Franck, Bernard et Mathieu ont effectué de nombreuses visites d’entreprises ces derniers mois pour comprendre comment elles étaient entrées dans leur démarche d’usine du futur. "Et dans toutes les visites qu’on a faites, la question salariale n’est en effet pas primordiale", résume Franck. Pour Philippe, la démarche est aujourd’hui collective et pose de nouvelles questions. "Sur la base de la classification UIMM et de la grille de salaire se rajoute jusqu’à 15% d’ancienneté. Les AG sont fixées en général au taux de l’inflation +1%. La part mérite est fixée à 1% de la masse salariale. Il est donné aux managers pour valoriser leur équipe. Le système fonctionne toujours et ceci depuis plus de 25 ans. Aujourd’hui, les syndicats souhaitent plus de transparence quant aux critères d’attribution du mérite, car ils considèrent que ce sont toujours les mêmes qui reçoivent.

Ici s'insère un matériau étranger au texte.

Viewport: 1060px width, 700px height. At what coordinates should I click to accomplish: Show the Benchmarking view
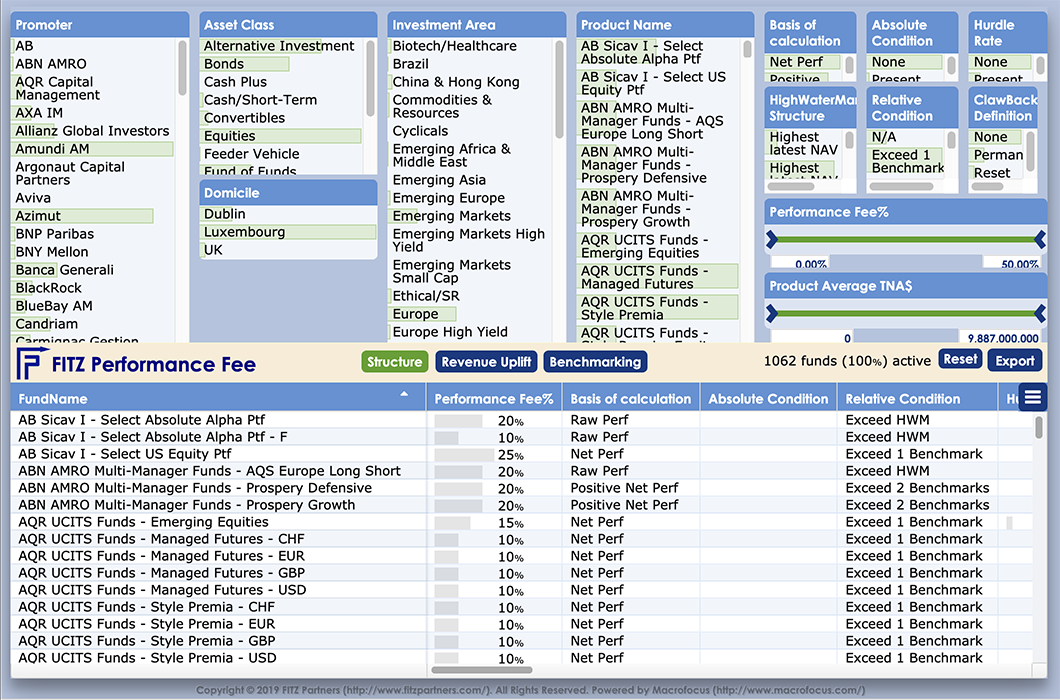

Avec le projet de la nouvelle usine de Brumath, et compte tenu de la désorganisation générée, le mérite a été partagé entre tous, à la demande des syndicats. Ça satisfait la majorité, mais les jeunes en début de carrière s’estiment lésés." Et Etienne de conclure : "Il n’y a pas de règle immuable et il faut savoir créer régulièrement des dynamiques nouvelles en matière de rémunération."


Dans le cadre de l’APM, Anne Boileau (Meca-Service) a rencontré Jean-François Zobrist, ancien dirigeant de FAVI, qui a mis en place et un système de production que Isaac Getz a depuis appelé entreprise libérée.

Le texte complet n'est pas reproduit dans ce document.